论文标题
语言模型的批判性思维
Critical Thinking for Language Models
论文作者
论文摘要
本文朝着神经自动回归语言模型的批判性思维课程迈出了第一步。我们引入了演绎有效论证的合成语料库,并生成人工论证文本以训练和评估GPT-2。可以观察到重要的转移学习效果:对三个简单的核心方案进行训练模型,也可以准确地完成不同和更复杂类型的参数的结论。语言模型以正确的方式概括了核心参数方案。此外,我们获得了NLU基准测试的一致和有希望的结果。特别是,对论点方案的预训练提高了胶合诊断的零弹药精度,最多提高了15个百分点。研究结果表明,对体现基本推理能力(例如通常在批判性思维教科书中通常涵盖的)的文本进行中介预培训可能有助于语言模型获得广泛的推理技能。本文介绍的综合论证文本是建立这种“为语言模型的批判性思维课程”的有希望的起点。

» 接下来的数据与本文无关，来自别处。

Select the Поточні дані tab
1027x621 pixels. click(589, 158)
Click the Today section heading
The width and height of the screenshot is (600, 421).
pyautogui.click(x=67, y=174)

This paper takes a first step towards a critical thinking curriculum for neural auto-regressive language models. We introduce a synthetic corpus of deductively valid arguments, and generate artificial argumentative texts to train and evaluate GPT-2. Significant transfer learning effects can be observed: Training a model on three simple core schemes allows it to accurately complete conclusions of different, and more complex types of arguments, too. The language models generalize the core argument schemes in a correct way. Moreover, we obtain consistent and promising results for NLU benchmarks. In particular, pre-training on the argument schemes raises zero-shot accuracy on the GLUE diagnostics by up to 15 percentage points. The findings suggest that intermediary pre-training on texts that exemplify basic reasoning abilities (such as typically covered in critical thinking textbooks) might help language models to acquire a broad range of reasoning skills. The synthetic argumentative texts presented in this paper are a promising starting point for building such a "critical thinking curriculum for language models."